Page:Nansen - À travers le Grönland, trad Rabot, 1893.djvu/308

La bibliothèque libre.
Le texte de cette page a été corrigé et est conforme au fac-similé.
298
a travers le grönland.

Sur l’inlandsis une denrée presque aussi recherchée que le beurre était le tabac. Un de nous offrit un jour 2 fr. 80 pour une seule pincée de cette précieuse substance. La petite ration distribuée chaque dimanche était reçue avec une joie que je ne puis décrire. Toutes les fatigues étaient alors oubliées et tous les visages souriants. Que de précautions on prenait pour ne pas en perdre la plus petite parcelle ! On fumait d’abord le tabac avec recueillement, puis, une fois la pipe vide, on essayait de tirer quelques bouffées de la cendre ; pour prolonger le plaisir, les enragés en arrivaient à brûler le fourneau de leur pipe.
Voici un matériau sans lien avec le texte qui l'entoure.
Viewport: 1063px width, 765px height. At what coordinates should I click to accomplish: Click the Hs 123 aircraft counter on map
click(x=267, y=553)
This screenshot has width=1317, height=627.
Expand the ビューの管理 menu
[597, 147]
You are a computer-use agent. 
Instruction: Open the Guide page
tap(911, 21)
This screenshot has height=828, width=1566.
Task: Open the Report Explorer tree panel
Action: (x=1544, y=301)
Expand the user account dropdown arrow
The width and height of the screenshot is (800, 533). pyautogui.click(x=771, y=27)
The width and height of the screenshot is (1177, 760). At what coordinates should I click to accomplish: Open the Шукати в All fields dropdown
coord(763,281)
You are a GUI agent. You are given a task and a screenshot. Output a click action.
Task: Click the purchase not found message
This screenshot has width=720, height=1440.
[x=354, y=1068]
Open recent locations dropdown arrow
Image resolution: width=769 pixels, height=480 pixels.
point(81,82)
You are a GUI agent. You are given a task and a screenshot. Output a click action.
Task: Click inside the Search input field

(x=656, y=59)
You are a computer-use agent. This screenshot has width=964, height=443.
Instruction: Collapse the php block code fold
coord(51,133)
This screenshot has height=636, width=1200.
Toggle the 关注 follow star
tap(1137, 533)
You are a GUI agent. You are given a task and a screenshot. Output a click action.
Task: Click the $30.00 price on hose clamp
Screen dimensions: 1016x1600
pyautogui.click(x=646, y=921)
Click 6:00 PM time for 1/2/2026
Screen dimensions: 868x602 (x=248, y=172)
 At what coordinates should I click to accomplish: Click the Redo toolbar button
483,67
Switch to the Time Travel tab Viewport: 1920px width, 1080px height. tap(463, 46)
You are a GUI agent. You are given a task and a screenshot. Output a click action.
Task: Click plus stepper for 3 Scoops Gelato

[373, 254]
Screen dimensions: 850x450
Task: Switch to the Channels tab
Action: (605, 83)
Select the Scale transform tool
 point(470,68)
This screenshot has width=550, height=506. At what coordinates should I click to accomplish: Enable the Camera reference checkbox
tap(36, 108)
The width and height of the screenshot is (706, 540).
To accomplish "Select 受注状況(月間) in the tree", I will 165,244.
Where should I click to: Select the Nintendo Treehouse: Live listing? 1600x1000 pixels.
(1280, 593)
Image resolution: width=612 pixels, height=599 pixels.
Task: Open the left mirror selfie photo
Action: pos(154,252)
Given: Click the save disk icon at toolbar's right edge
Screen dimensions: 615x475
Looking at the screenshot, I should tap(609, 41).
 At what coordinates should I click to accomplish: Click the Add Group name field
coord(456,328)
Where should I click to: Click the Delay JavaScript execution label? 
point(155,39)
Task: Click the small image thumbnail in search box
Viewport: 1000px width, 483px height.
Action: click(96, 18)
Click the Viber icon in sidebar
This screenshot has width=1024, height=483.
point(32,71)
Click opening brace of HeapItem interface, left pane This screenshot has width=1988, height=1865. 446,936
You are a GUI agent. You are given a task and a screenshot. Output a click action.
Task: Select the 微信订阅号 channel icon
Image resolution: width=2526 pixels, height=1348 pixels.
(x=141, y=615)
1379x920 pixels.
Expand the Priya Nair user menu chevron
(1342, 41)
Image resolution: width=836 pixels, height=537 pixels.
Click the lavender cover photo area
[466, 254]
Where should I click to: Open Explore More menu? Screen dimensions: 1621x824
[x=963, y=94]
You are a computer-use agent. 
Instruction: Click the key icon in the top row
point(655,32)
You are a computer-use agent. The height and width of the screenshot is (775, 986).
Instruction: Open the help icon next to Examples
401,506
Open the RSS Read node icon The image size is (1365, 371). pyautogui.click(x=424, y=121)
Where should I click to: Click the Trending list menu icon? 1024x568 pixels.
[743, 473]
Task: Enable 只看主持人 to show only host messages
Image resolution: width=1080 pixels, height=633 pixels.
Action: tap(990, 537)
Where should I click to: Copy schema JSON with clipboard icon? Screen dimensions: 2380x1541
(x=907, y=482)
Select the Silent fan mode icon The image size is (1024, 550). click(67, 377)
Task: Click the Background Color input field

Après cela il y en avait pour une semaine. Les incorrigibles fumaient dans l’intervalle des débris de corde et de la ficelle. Nous n’avions pas de chique, et plusieurs d’entre nous y suppléaient en mastiquant de gros morceaux de corde. Pour faciliter la salivation je mâchonnais pendant la marche des morceaux de bois, surtout du merisier, dont étaient faites les raquettes norvégiennes. Je ne saurais dire le plaisir que nous trouvions dans ces chiques d’espèce inusitée jusqu’alors.


PESAGE DES RATIONS SUR L’INLANDSIS.
(DESSIN D’A. BLOCH, D’APRÈS UNE PHOTOGRAPHIE.)